Gaillard wrote the text for a traveling photography exhibition depicting the lives of Native Americans east of the Mississippi River as the 20th century drew to a close. For the past ten years these photographs, taken by award-winning photographer Carolyn DeMeritt, have traveled to venues throughout the South. Now an 80-page catalogue published in association with the Caroline Marshall Draughon Center for the Arts and Humanities in the College of Liberal Arts at Auburn University offers a permanent record of this historic exhibition. This catalogue, entitled “We’re Still Here:” Native Americans of the South and East, can be ordered through Blurb.com. In addition, Gaillard’s 1998 book, As Long As the Waters Flow, which gave rise to the photography exhibition, is still available through John F. Blair, Publisher, Winston-Salem, NC.
“Frye Gaillard in words and Carolyn DeMeritt with images have filled a broad gap in our knowledge…”
-- Dee Brown, author of Bury My Heart at Wounded Knee
“… A moving story of survival … a hopeful, exhilarating tale…”
-- Studs Terkel, author of Hard Times
Gaillard wrote the preface for this new collection of columns and other writings by the award-winning journalist and editor, John Grooms. Grooms’ intelligent, acerbic commentary set the tone for Creative Loafing, a weekly alternative paper in Charlotte, NC, which he edited and built into a major journalistic force. This book-length collection of Grooms’ best work was published in November, 2009, and is available through Main Street Rag Publishing Company, Charlotte, NC.
Gaillard contributed a chapter to this collection of commentary by some of the South’s leading scholars and authors. The book, edited by Anthony Dunbar, was published in 2008 by NewSouth Books of Montgomery, AL. Gaillard’s chapter, a profile of African-American doctor Regina Benjamin, drew renewed attention in 2009 when President Barack Obama nominated Dr. Benjamin to be Surgeon General of the United States.
This engaging collection of essays, published in 2008 and edited by journalist Ann Wicker, contains two chapters by Frye Gaillard. Gaillard wrote about singer-songwriter Marshall Chapman, a native of Spartanburg, SC, and country music legend Arthur Smith, composer of “Duelin’ Banjos.” The book is available through Novello Festival Press, Charlotte, NC.
“Making Notes is a rollicking road trip through the music of the Carolinas,” wrote former Rolling Stone publisher Terry Hummel. “If you really love music, don’t miss this book.”
Gaillard edited and wrote the introduction for this 2007 collection of remembrance by Charlotte writer Tom Peacock.
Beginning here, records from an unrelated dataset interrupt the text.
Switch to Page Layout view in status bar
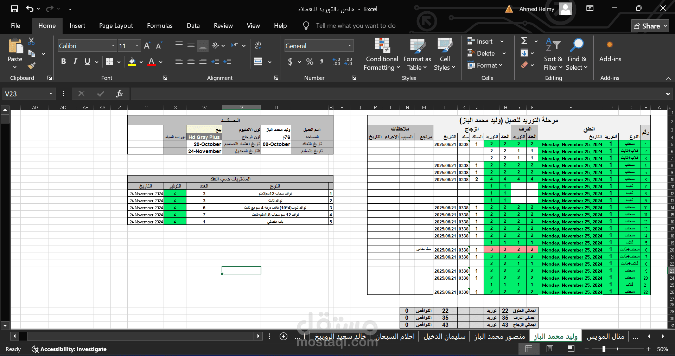Viewport: 675px width, 356px height. click(x=550, y=349)
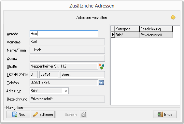Click the Vorname field with Karl
Screen dimensions: 184x124
click(67, 42)
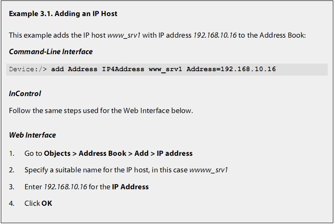Select the Web Interface heading
The width and height of the screenshot is (335, 224).
[33, 135]
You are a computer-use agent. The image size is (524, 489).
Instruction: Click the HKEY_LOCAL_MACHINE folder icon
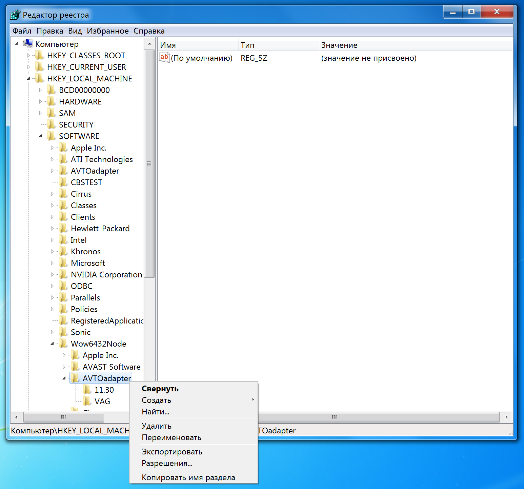pyautogui.click(x=39, y=78)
The book, published by Main Street Rag Publishing Company, features Peacock’s reflections on growing up in the Depression, as well as his own look back at World War II. “His recollections are rich in their array of characters,” Gaillard wrote, “and his wry observations are deepened by the depth of his gentle understandings.” The Way It Was, the first book-length collection of Peacock’s writings, was published when he was 87 years old.
Gaillard contributed two entries, one on Rosa Parks, the other on Ralph David Abernathy, to this online encyclopedia created by Auburn University. EOA was cited as a "Best of Free Reference" by the Library Journal, the library field's leading professional publication.
In March 2007, Gaillard presented a paper at a conference entitled, “Through the Eye of Katrina: The Past as Prologue,” a national gathering of historians sponsored by the University of South Alabama’s Department of History in association with the Journal of American History. Gaillard’s paper, exploring the effects of the storm on the Alabama fishing village of Bayou La Batre, was published with those of the other scholars in the December 2007 edition of the Journal of American History.